Le 21 janvier, je dialoguais à Marseille avec le groupe des « écrivains insoumis ». Il s’agit de militants marseillais engagés depuis le début de mon mandat de député dans une initiative novatrice et riche en enseignements. Lorsque j’ai été élu à l’Assemblée nationale, je cherchais, comme mes collègues du groupe insoumis, un moyen de faire ma permanence parlementaire un lieu utile pour les gens de ma circonscription. Je voulais rompre avec les logiques clientélistes et le système des interventions passe-droits. Ce groupe est venu à moi en me proposant de recevoir la file des Marseillais qui sollicitaient mon bureau pour leurs problèmes de logement, de papiers, de retraite, d’allocations. Leur but était de reprendre les méthodes des écrivains publics dans une permanence parlementaire afin d’aider à l’accès aux droits. Il s’agit donc non pas d’intervention du parlementaire pour peser, mais d’une démarche de conquête de ses propres droits.
J’ai tout de suite dit oui. Et je dois dire que je suis impressionné de voir un tel dévouement dans l’action durer depuis et même se développer. Je n’y ai aucun mérite personnel. Les « écrivains insoumis » font partie d’une constellation d’innovations militantes testées à Marseille depuis 2017. Avec l’équipe qui m’accompagne là-bas, nous avons fait de cette ville une sorte de laboratoire du mouvement. Nous avons, au fur et à mesure, inventé tout un panel de pratiques. Elles dessinent un rapport à la politique très différent de ce que l’on trouve dans les vieux partis. Il s’agissait de ne pas répéter les éternelles intrigues internes qui prennent tellement de temps et détournent de l’action populaire. Dans mon esprit, le rôle du mouvement de la révolution citoyenne n’est pas de construire un parti, mais un peuple révolutionnaire. Il sort donc nécessairement des logiques d’avant-garde et de la posture de surplomb par rapport aux gens. Nous avons tâché de remplacer cette attitude par une volonté de se rendre utile tout de suite. Je sais bien qu’aux municipales nous n’avons échappé à aucune des tares traditionnelles des intrigues poisons et dentelles de la course aux places. Tant pis. Cela n’enlève rien à la valeur de ce qui compte aux yeux des insoumis venus à ce mouvement pour servir les objectifs de la révolution citoyenne.

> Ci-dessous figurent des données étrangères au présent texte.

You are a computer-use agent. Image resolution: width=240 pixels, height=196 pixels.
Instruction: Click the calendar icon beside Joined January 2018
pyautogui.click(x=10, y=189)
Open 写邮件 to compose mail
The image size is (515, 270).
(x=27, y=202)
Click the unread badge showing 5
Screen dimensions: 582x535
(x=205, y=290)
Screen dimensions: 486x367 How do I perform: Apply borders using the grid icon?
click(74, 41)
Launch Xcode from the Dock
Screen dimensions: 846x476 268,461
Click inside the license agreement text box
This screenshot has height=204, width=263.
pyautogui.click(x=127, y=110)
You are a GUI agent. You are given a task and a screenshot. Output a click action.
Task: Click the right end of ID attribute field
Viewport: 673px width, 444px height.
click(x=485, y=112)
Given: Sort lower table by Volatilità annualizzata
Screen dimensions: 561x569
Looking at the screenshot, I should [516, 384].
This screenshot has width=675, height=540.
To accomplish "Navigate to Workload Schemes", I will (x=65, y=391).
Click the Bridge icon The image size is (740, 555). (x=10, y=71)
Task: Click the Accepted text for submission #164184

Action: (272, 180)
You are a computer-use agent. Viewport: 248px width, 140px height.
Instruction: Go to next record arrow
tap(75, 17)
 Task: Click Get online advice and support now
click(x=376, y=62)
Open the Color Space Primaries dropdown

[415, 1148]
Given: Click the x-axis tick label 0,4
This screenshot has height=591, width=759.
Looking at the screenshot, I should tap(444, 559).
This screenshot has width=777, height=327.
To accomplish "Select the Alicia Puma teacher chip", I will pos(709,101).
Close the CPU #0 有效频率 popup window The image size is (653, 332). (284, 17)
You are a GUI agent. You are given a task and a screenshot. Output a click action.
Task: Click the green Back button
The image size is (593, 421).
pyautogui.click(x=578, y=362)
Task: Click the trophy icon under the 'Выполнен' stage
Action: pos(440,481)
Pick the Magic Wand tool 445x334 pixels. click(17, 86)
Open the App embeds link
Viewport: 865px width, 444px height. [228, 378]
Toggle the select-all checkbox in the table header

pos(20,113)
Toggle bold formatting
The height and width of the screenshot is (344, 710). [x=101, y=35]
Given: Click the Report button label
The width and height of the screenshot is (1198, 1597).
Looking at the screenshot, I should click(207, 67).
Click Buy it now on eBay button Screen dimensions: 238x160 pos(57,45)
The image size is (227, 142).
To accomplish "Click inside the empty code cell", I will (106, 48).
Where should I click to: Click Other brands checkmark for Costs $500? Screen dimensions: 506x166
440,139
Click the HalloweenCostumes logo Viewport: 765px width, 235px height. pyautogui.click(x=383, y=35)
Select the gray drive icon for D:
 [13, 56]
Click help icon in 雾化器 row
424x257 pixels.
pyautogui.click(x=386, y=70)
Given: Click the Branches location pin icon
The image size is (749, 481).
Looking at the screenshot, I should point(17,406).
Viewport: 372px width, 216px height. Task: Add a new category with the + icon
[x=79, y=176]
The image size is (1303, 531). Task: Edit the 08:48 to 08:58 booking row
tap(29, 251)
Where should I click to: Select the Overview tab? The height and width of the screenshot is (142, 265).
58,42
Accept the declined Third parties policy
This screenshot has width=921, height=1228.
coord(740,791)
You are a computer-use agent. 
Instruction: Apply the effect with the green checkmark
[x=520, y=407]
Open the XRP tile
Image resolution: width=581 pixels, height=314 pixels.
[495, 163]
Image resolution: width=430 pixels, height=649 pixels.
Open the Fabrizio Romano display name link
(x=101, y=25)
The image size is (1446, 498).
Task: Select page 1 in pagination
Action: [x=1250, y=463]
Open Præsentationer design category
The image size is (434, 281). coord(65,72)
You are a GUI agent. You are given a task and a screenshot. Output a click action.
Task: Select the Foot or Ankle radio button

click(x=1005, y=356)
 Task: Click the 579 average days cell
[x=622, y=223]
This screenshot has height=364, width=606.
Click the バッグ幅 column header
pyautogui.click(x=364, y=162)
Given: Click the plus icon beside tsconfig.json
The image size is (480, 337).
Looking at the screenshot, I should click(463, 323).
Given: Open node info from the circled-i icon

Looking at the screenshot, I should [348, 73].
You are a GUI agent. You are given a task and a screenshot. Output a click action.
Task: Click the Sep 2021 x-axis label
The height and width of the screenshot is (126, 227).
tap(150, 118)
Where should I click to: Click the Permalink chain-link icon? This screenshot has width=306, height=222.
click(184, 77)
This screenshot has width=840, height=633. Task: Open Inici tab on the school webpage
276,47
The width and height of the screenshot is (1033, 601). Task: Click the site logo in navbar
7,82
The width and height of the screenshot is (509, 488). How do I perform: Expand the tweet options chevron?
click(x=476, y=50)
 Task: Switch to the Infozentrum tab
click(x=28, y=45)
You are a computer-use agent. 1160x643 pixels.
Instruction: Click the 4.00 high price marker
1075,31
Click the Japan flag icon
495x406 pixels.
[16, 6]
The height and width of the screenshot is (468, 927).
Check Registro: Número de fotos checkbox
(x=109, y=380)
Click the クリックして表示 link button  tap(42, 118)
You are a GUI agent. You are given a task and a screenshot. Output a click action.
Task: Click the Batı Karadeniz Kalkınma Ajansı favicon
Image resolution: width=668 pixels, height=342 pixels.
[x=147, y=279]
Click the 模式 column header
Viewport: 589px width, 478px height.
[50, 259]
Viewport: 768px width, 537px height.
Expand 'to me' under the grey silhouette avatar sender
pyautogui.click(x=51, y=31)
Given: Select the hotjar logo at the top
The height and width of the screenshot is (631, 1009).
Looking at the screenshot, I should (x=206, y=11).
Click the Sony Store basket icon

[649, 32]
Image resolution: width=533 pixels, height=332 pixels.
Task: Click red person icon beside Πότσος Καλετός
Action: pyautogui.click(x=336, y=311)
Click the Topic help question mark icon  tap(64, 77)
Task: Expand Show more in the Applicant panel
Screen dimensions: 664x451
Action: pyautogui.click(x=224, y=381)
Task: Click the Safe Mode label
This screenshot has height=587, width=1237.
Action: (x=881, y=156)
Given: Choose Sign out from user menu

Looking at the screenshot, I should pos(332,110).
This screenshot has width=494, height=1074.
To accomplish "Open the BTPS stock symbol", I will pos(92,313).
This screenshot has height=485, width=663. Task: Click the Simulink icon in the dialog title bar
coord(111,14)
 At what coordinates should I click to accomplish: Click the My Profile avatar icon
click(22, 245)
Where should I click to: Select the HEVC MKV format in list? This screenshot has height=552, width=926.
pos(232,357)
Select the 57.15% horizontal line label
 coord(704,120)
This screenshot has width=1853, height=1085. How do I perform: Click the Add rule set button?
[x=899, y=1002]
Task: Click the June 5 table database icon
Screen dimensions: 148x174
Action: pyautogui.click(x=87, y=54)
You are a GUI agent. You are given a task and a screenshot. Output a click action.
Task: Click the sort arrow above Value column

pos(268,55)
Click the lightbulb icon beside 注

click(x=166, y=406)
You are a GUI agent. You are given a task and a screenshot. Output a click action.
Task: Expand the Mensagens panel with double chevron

Les « écrivains insoumis » ont incarné à merveille cette ligne de conduite. Ils se sont confrontés à la pauvreté extrême de Marseille, qui est une caractéristique centrale du néolibéralisme. Ils ont pris le problème par un bout : celui de l’accès aux droits et donc à la dignité en tant que personne. Évidemment, des droits sociaux, on passe rapidement aux droits politiques. Les droits, en France, fonctionnent avec la citoyenneté. Ainsi, par le truchement de l’aide à l’écriture, ils prennent leur part à la tâche de la révolution citoyenne. Des pauvres qui commencent à demander le respect qui leur est dû à l’État ne sont déjà plus des individus éparpillés : ils peuvent former un peuple et passer à la conquête de la souveraineté.
D’autres initiatives, à Marseille, sont issues de la même démarche. Je les cite dans cette note afin que chacun prenne connaissance du chemin parcouru depuis la création de la France insoumise. Il s’est inventé en douceur une nouvelle pratique politique correspondant à une analyse rassemblée dans la théorie de l’ère du peuple et au déploiement d’une stratégie : la révolution citoyenne. Il y a eu, bien sûr, en juillet 2018, la brillante rénovation citoyenne de l’école de la Liste dans les quartiers nord. D’autres ont développé des « caravanes santé » pour faire de l’accès à la santé là où l’État s’est totalement retiré dans ce domaine. Pendant le confinement, les insoumis marseillais se sont organisés pour monter les « manufactures solidaires ». Il s’agissait de fabriquer les masques et le gel hydroalcoolique qui manquaient alors pour cause de l’absence de planification et du refus du gouvernement de réquisitionner les usines nécessaires comme nous le demandions à l’Assemblée nationale. Depuis le printemps, nos militants organisent chaque semaine des collectes de denrées alimentaires et essentielles. Ma permanence sert de lieu pour la centralisation de ces opérations. C’est une réaction à l’explosion de la pauvreté résultant de la pandémie et de sa gestion désastreuse.
La plupart de mes collègues au groupe parlementaire, en lien avec leur situation locale, ont eux aussi inventé une pratique parlementaire centrée sur l’aide à l’auto-organisation. Ainsi, tous ont ainsi transformé leur permanence en lieu de collecte alimentaire. Je suis très fier de toutes ces actions. Elles élèvent le degré d’auto-organisation populaire dans le pays. Ceci sera précieux lorsque nous aurons à mettre en œuvre les grands objectifs de L’Avenir en commun comme l’éradication de la pauvreté. 30 ans de diffusion du néolibéralisme ont considérablement atomisé les liens de solidarité de la société. Nous avons besoin de fortifier les habitudes d’entraide. Cette tâche est plus importante à un projet de changement structurel que n’importe quelle intrigue.